Michael Abramowitz, president of the independent watchdog group Freedom House, agreed. “In many ways, with the possible exception of the White House spokesperson, the State Department spokesperson is perhaps the most important in the entire U.S. government because the State Department spokesperson is basically sending out what U.S. foreign policy is to the whole world,” he said.

But Abramowitz noted that it does take some time to train a new spokesperson. “[These briefings] are very complicated, and it’s easy to make mistakes,” he added. No one is yet undergoing training for the role, State Department officials said.

Whoever is behind the podium will be speaking on behalf of Secretary of State Rex Tillerson, who has avoided the press and expressed his desire to stay out of the spotlight, drawing a barrage of criticism citing the importance of public diplomacy and advocating for transparency and press access.
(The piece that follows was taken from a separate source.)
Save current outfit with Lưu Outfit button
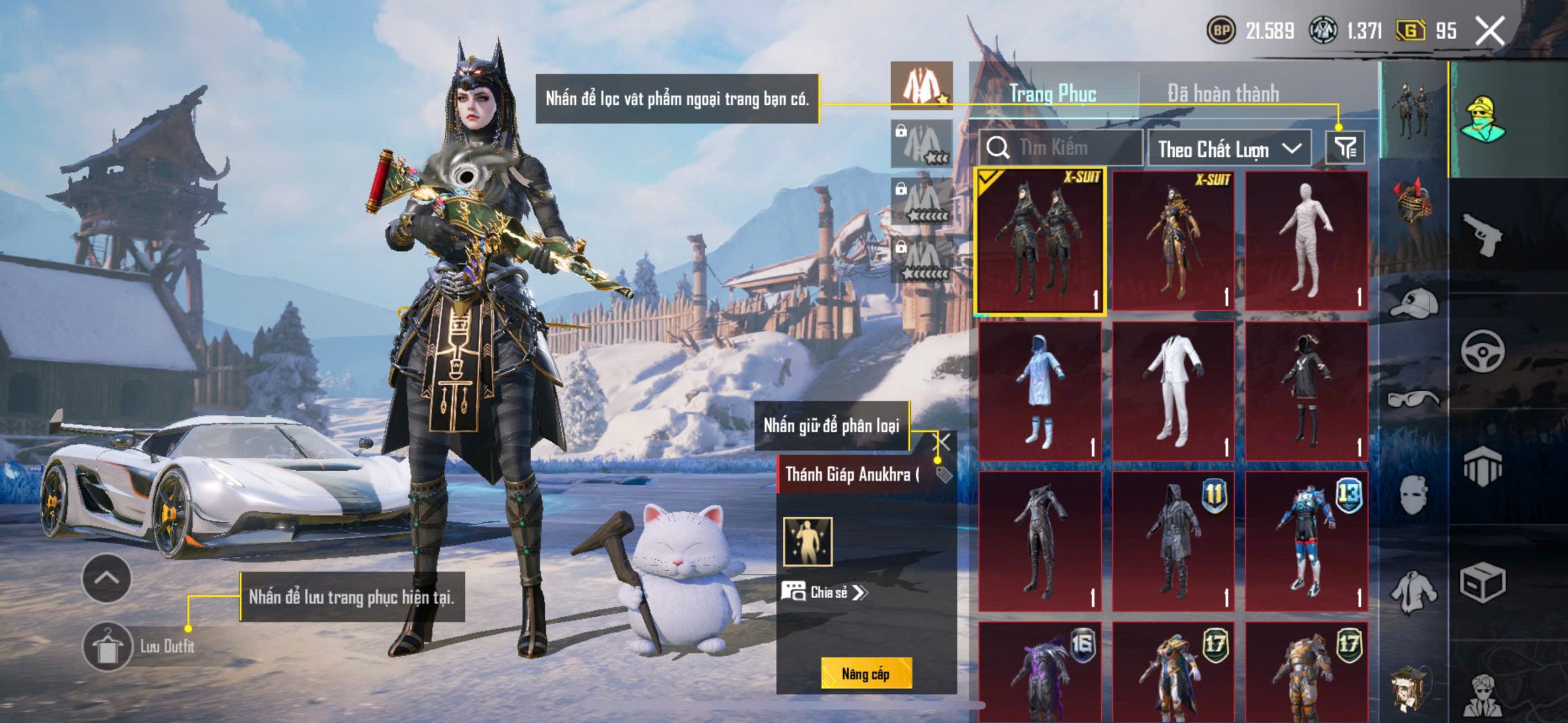point(108,646)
Since he was sworn in on Feb. 1, Tillerson has so far only granted one interview, with a reporter from the conservative site Independent Journal Review who was also the only journalist allowed to travel with the secretary on his trip to Asia earlier this month.

On other past trips, the State Department has limited the number of reporters on the secretary’s plane to just a pool reporter -- a journalist there on behalf of all news organizations who shares their reporting.
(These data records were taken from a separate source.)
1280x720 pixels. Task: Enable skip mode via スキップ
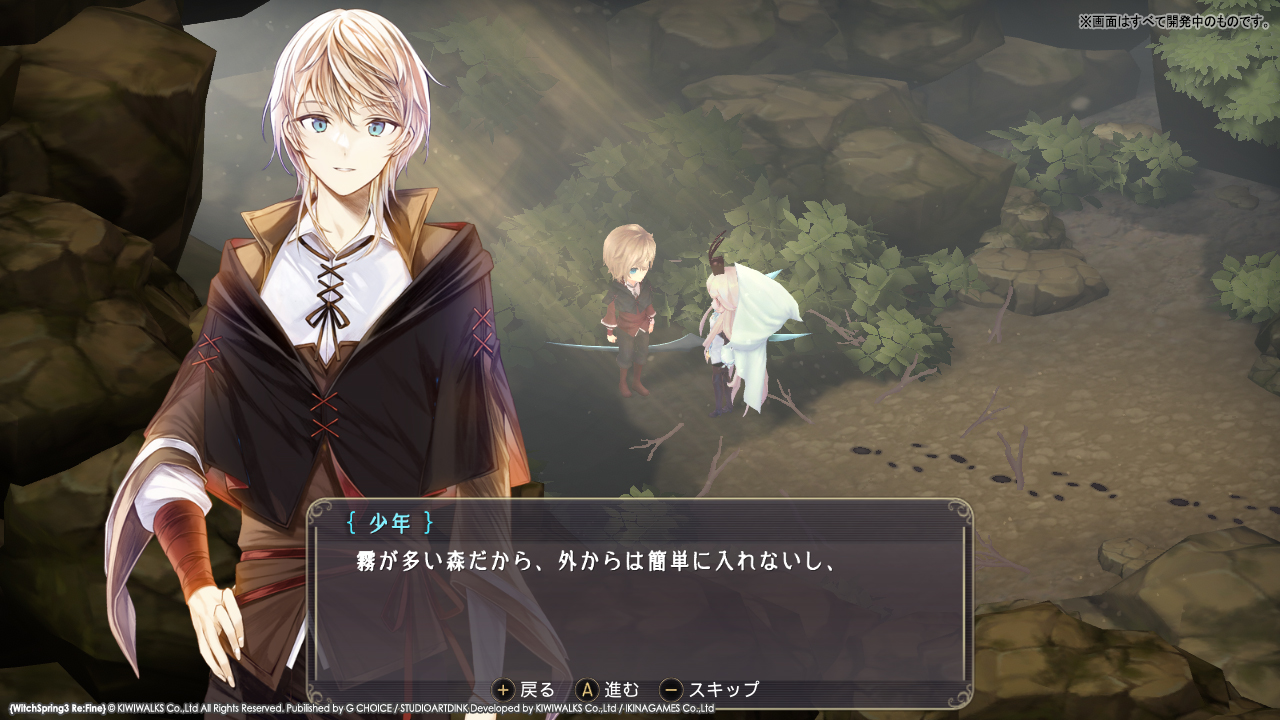point(723,688)
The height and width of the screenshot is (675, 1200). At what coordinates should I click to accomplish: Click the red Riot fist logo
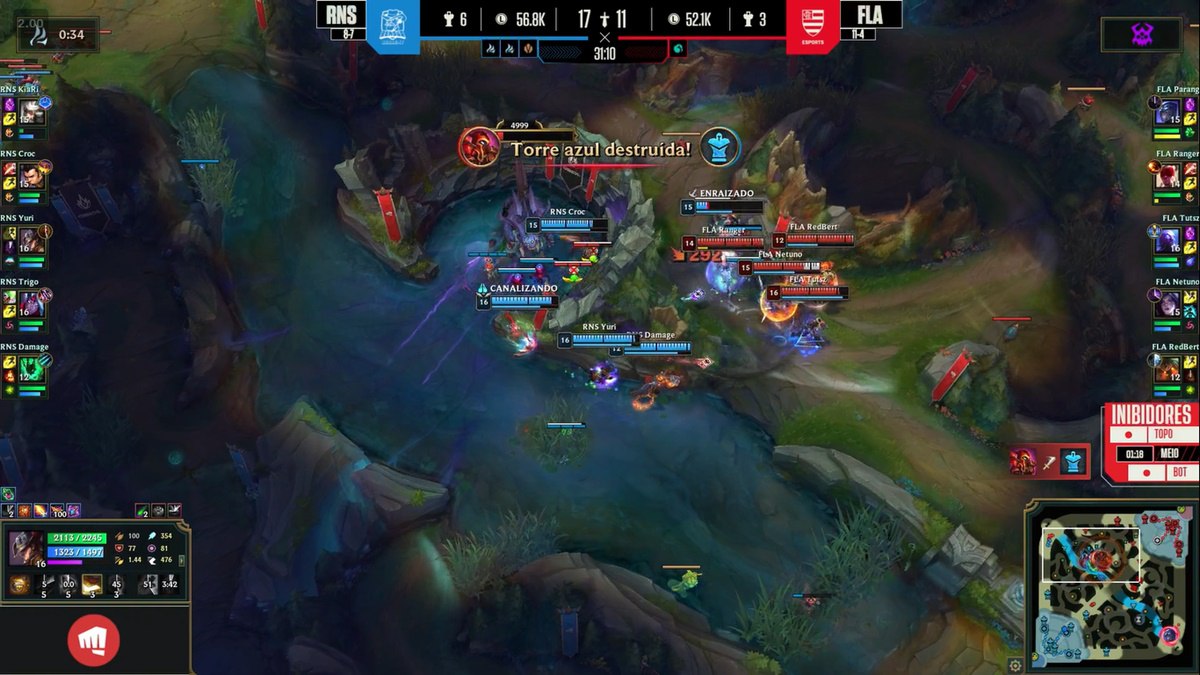(94, 640)
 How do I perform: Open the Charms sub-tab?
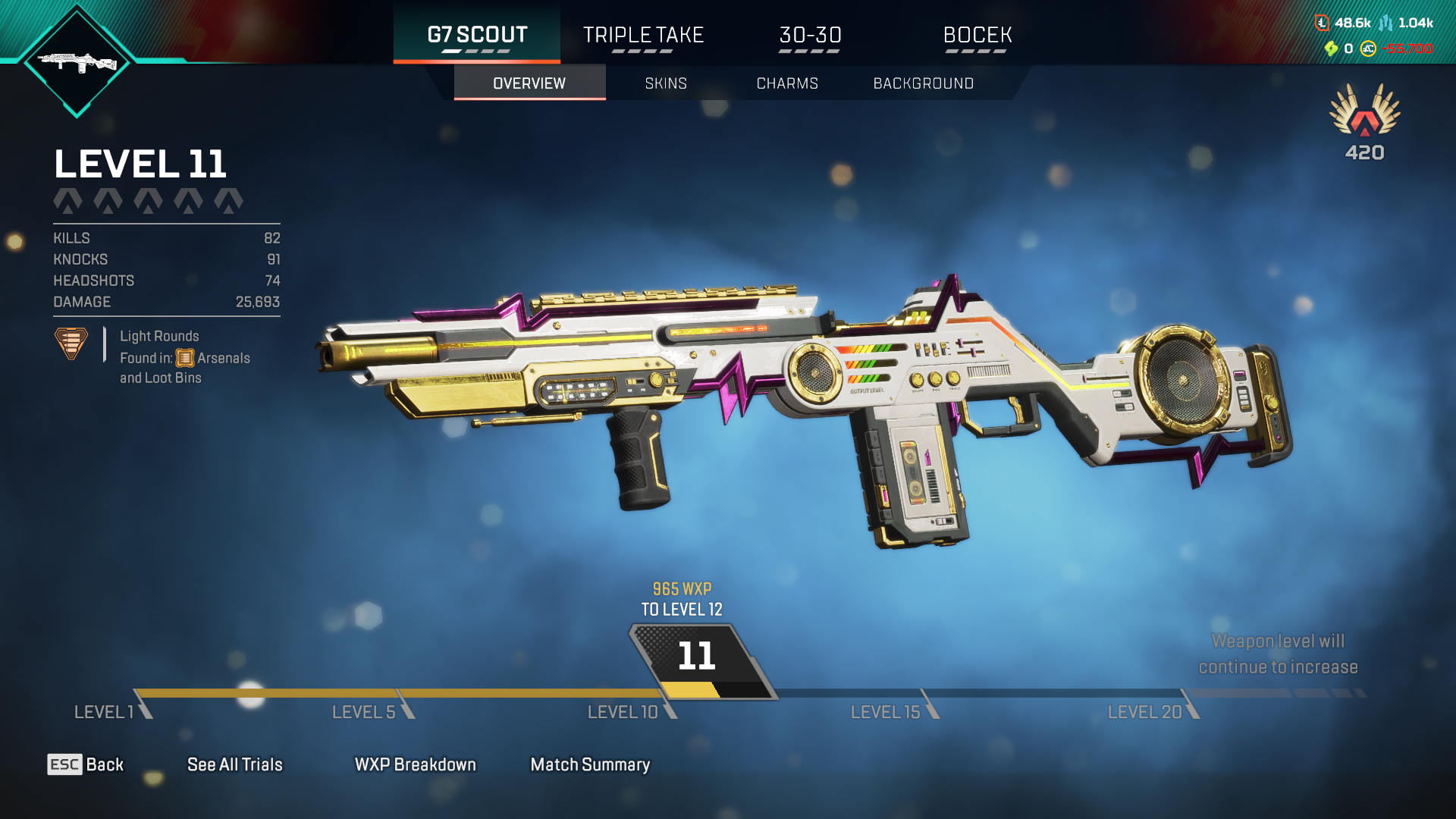[x=787, y=83]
According to Howard, limiting press access to Tillerson and the State Department threatens America’s ability to influence other countries on the world stage.

“Tillerson is still acting like a corporate CEO. ... By not having press with him, by not having briefings, or really embracing the role the media plays, you’re actually diminishing the impact of American soft power around the world,” he said.

If the trend continues, there is reason to be concerned, said Abramowitz. “The secretary will find that not only is it his responsibility to explain U.S. policy to the American public and the press corps directly, but it’s also in his interest,” he said.

“A lot of the great secretaries of state of the last 25 years spoke to the press all the time,” Abramowitz added, referencing James Baker and Henry Kissinger in particular. “It’s part of the job.”

Tillerson defended himself in his interview with IJR, arguing that he believes it is better to come to the press once the department has fully formulated policy. When he has something to share, he said, he will.

When Toner was pressed last Thursday about press access, his first response was to cite the briefing itself as a sign of the administration's commitment.

"This is a forum where we can talk about foreign policy. I have to answer your questions, I have to defend our policy decisions across a broad spectrum of issues, and that is, I think, a testament to our commitment to a free press," he said.